Yes. For all measures that require a result, the actual numeric value of the result must be present in the supplemental data to meet criteria. For example, when reporting the BP control indicator of the CDC measure, documentation of the code 3078F alone in the supplemental data cannot be used to indicate a diastolic level that is less than 80. The actual diastolic value (e.g., 79) must be present in the supplemental data to meet criteria. It is appropriate for the approved data to be mapped to code 3078F (or applicable codes) to integrate into vendor or internal systems for measure calculation. Mapping would need to be reviewed and approved by the auditor.

The only exceptions to this are described in a General Guideline FAQ posted 11/15/2018. The exceptions described in the 11/15 FAQ are for the ABA and WCC measures. When reporting the BMI indicators for both measures, height and weight do not need to be in the supplemental data, but the actual BMI value or BMI percentile, with the date, must be present. For the counseling for physical activity indicator of the WCC measure, a code in the supplemental data that is dated during the measurement year alone meets criteria. For counseling for nutrition indicator of the WCC measure, a code in the supplemental data that is dated during the measurement year alone meets criteria.

HEDIS 2019

1.15.2019 Risk of Continued Opioid Use (COU) When calculating the number of days covered for the COU measure’s numerators, must the days be consecutive?

No. The covered days are not required to be consecutive when reporting the numerators of the measure. Review all dispensed opioids on the IPSD through the 30-day or 62-day period and follow the instructions for calculating number of days covered for the numerator. For example, if the IPSD is 1/1/18 and the member has an eligible prescription with a 5-day supply and another eligible prescription with a 10-day supply on 1/10/18, the member meets criteria for the ≥15 Days Covered numerator.
 

HEDIS 2019

1.15.2019 Death as an Exclusion in HEDIS Is death a valid exclusion for HEDIS measures?

NCQA expects plans to disenroll deceased members. Members who died during the continuous enrollment period would not meet the measure’s eligible population criteria (e.g., continuous enrollment and anchor date requirements) and would not be included in the measure denominator. However, a member who meets the continuous enrollment criteria remains in the measure. For example, when reporting the MRP measure, a member who was discharged on July 1 and died on August 1, but enrollment data indicates the member is enrolled in the organization during the continuous enrollment period (the date of discharge through 30 days after discharge) must remain in the measure.

Keep in mind that organizations may not use other data sources (e.g., medical record data) when removing deceased members.
 

HEDIS 2019

1.15.2019 Weight Assessment and Counseling for Nutrition and Physical Activity for Children/Adolescents (WCC) There was a change to the ICD-10 coding guidelines, effective October 1, 2018, related to the codes for reporting body mass index (BMI). The change allows providers to bill for BMI codes only if the member has a clinically relevant condition, such as obesity. How does this change affect reporting the BMI percentile documentation indicator of the WCC measure?
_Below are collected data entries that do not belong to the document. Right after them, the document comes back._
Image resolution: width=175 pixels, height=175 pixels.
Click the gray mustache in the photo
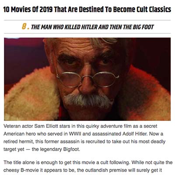(x=88, y=101)
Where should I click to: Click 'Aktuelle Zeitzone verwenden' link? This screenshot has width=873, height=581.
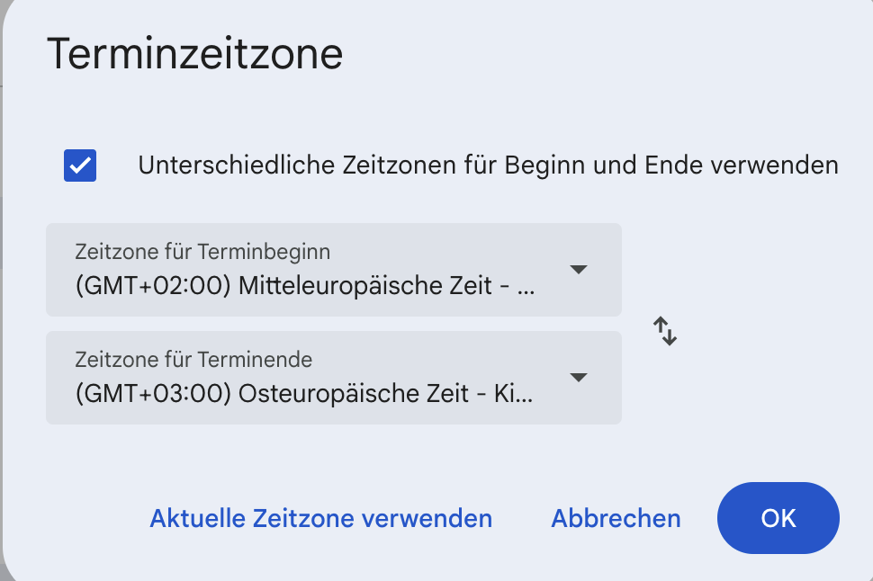pyautogui.click(x=320, y=519)
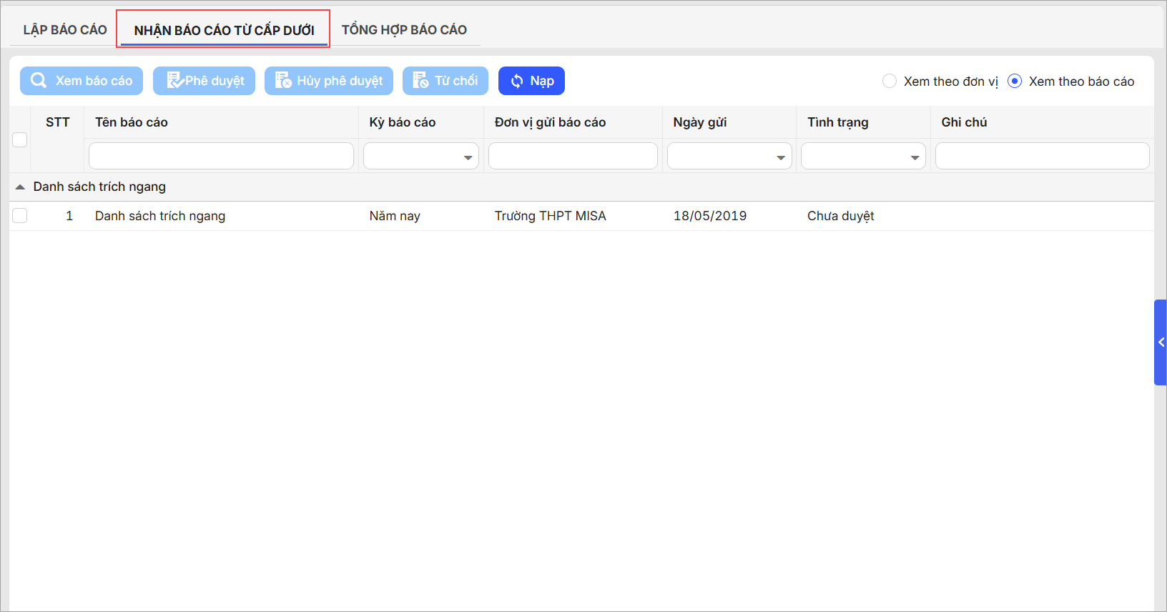Open the blue side panel arrow
1167x612 pixels.
pyautogui.click(x=1161, y=342)
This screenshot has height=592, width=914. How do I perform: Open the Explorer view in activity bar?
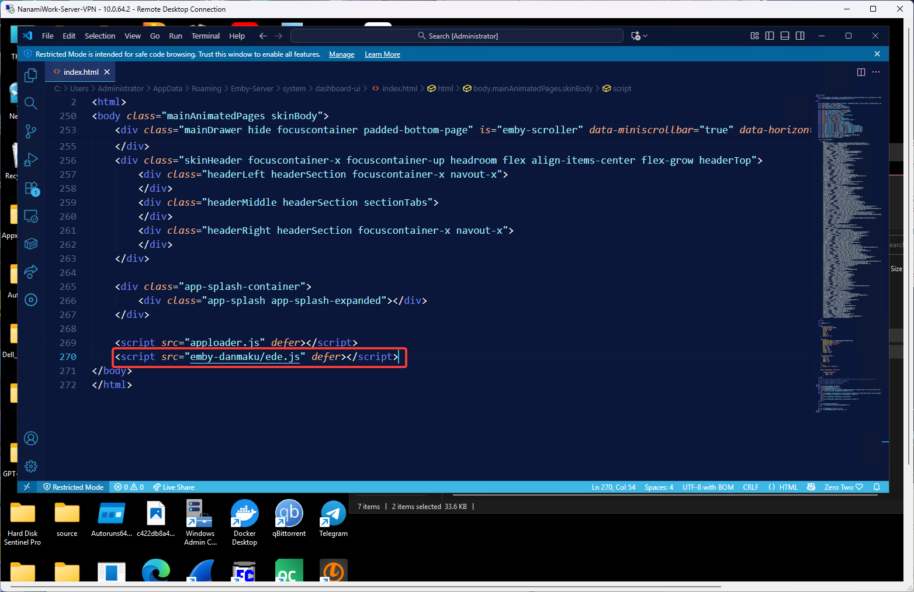[x=31, y=75]
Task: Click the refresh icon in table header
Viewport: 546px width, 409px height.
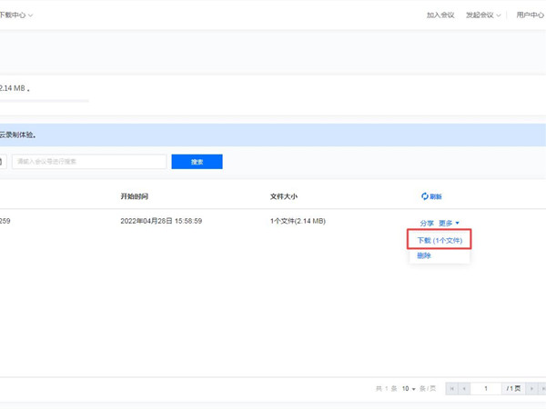Action: (x=425, y=196)
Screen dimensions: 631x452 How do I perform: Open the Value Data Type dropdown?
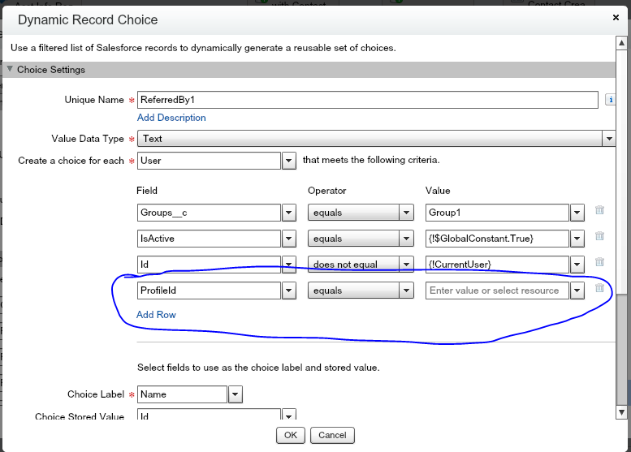point(608,139)
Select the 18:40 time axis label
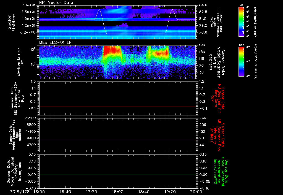The width and height of the screenshot is (283, 195). click(144, 191)
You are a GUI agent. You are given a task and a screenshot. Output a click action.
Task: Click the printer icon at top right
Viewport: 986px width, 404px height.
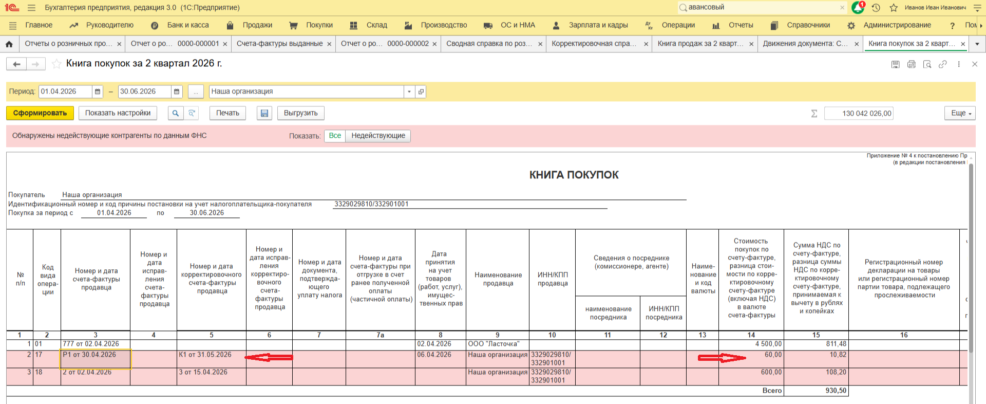[911, 64]
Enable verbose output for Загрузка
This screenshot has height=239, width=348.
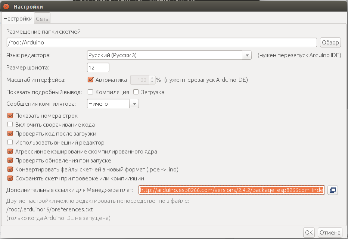coord(136,92)
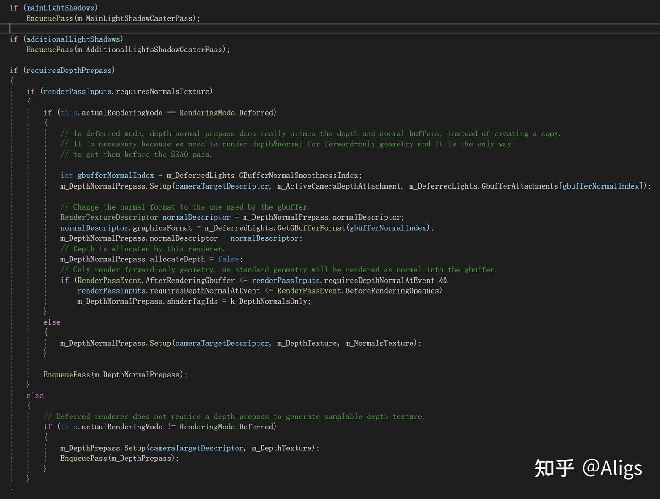This screenshot has height=499, width=660.
Task: Select the cameraTargetDescriptor parameter in Setup call
Action: click(x=221, y=186)
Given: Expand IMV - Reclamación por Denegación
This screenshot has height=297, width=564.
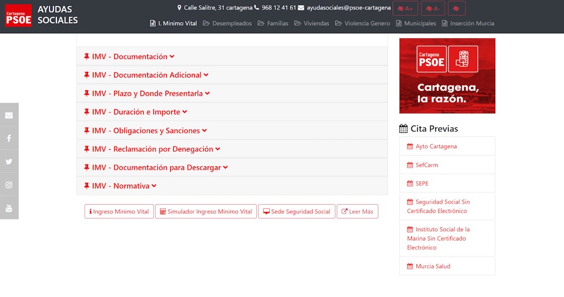Looking at the screenshot, I should click(x=152, y=149).
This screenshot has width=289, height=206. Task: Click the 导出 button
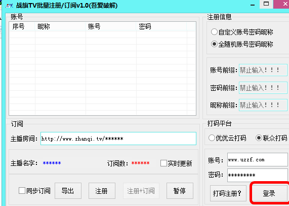(68, 191)
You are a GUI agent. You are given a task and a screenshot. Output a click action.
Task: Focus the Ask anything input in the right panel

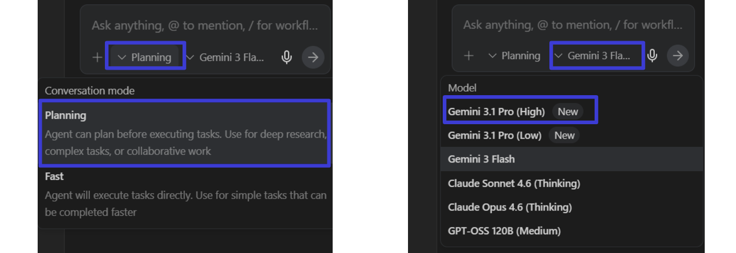click(573, 26)
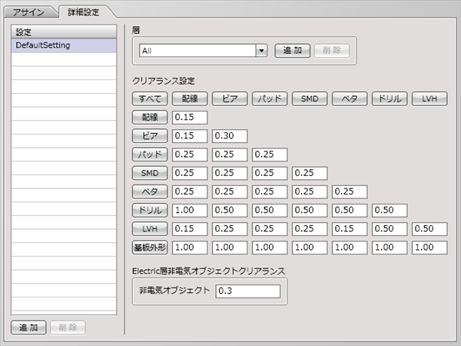The width and height of the screenshot is (461, 346).
Task: Edit the ドリル row 配線 field 1.00
Action: click(x=190, y=211)
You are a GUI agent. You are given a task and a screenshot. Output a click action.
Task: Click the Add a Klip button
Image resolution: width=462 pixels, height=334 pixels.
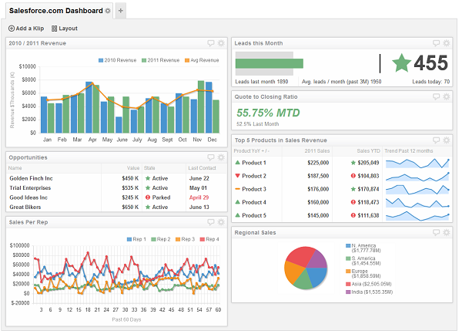click(x=26, y=29)
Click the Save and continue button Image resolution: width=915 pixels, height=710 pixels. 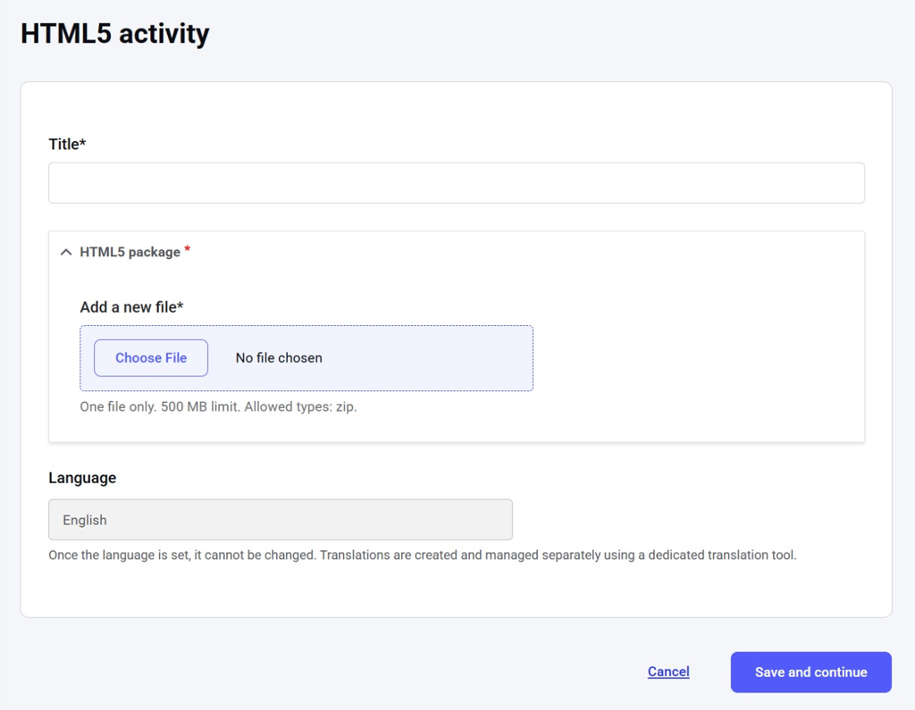point(810,672)
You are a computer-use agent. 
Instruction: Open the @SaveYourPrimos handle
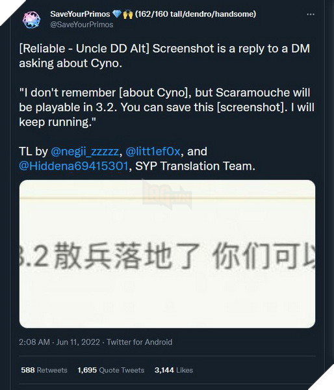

The ICD-10 coding change affects only the administrative-reporting method. Following the new guidelines, a provider would submit a claim with a BMI percentile code only when there is an associated diagnosis (e.g., overweight, obesity) that meets the new requirements.  “Healthy weight” is not considered an associated diagnosis. As a result, members in the denominator, whose only visit is in October, November, or December of 2018, without an appropriate ICD-10 code, due to the lack of an associated diagnosis, will not have claims that meet the current numerator criteria.

NCQA’s analysis shows that, because this measure is reported primarily through the hybrid-reporting option, the effect will be small. This change does not affect organizations using the hybrid method, because the rule pertains to only the use of ICD-10 codes on claims. It does not prohibit providers from measuring and documenting a BMI in the medical record.